## RECORDS FOR THE EXERCISE

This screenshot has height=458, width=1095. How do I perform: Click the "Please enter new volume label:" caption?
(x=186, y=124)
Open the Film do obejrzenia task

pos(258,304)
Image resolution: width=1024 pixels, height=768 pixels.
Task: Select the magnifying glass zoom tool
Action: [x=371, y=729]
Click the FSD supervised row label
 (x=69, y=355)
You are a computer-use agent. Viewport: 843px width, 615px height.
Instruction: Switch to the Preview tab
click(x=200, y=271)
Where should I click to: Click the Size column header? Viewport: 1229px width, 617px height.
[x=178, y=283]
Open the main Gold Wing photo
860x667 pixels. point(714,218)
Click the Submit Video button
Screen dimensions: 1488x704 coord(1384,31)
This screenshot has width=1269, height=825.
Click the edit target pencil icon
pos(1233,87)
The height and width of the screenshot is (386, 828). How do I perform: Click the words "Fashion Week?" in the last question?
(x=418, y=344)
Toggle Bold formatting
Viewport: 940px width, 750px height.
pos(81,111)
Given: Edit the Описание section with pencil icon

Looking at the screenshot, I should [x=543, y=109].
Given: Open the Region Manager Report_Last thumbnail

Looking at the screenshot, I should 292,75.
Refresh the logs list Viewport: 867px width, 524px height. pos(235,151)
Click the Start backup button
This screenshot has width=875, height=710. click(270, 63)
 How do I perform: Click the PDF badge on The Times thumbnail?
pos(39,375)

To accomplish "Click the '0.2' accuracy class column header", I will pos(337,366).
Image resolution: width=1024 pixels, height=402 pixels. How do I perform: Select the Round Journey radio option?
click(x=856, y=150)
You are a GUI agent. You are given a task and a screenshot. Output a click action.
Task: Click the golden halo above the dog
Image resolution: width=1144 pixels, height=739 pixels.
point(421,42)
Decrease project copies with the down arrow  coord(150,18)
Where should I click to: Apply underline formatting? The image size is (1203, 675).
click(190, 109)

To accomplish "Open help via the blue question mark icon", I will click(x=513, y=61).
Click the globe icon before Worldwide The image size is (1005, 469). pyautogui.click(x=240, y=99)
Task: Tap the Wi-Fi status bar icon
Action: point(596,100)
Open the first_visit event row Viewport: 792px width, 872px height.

## WHAT THE TASK ASKS
Of the lines above, retype only those from the line containing "How do I perform: Click the PDF" through the line containing "Task: Click the golden halo above the dog", including both, exactly.

## COMPLETED EXERCISE
 How do I perform: Click the PDF badge on The Times thumbnail?
pos(39,375)

To accomplish "Click the '0.2' accuracy class column header", I will pos(337,366).
Image resolution: width=1024 pixels, height=402 pixels. How do I perform: Select the Round Journey radio option?
click(x=856, y=150)
You are a GUI agent. You are given a task and a screenshot. Output a click action.
Task: Click the golden halo above the dog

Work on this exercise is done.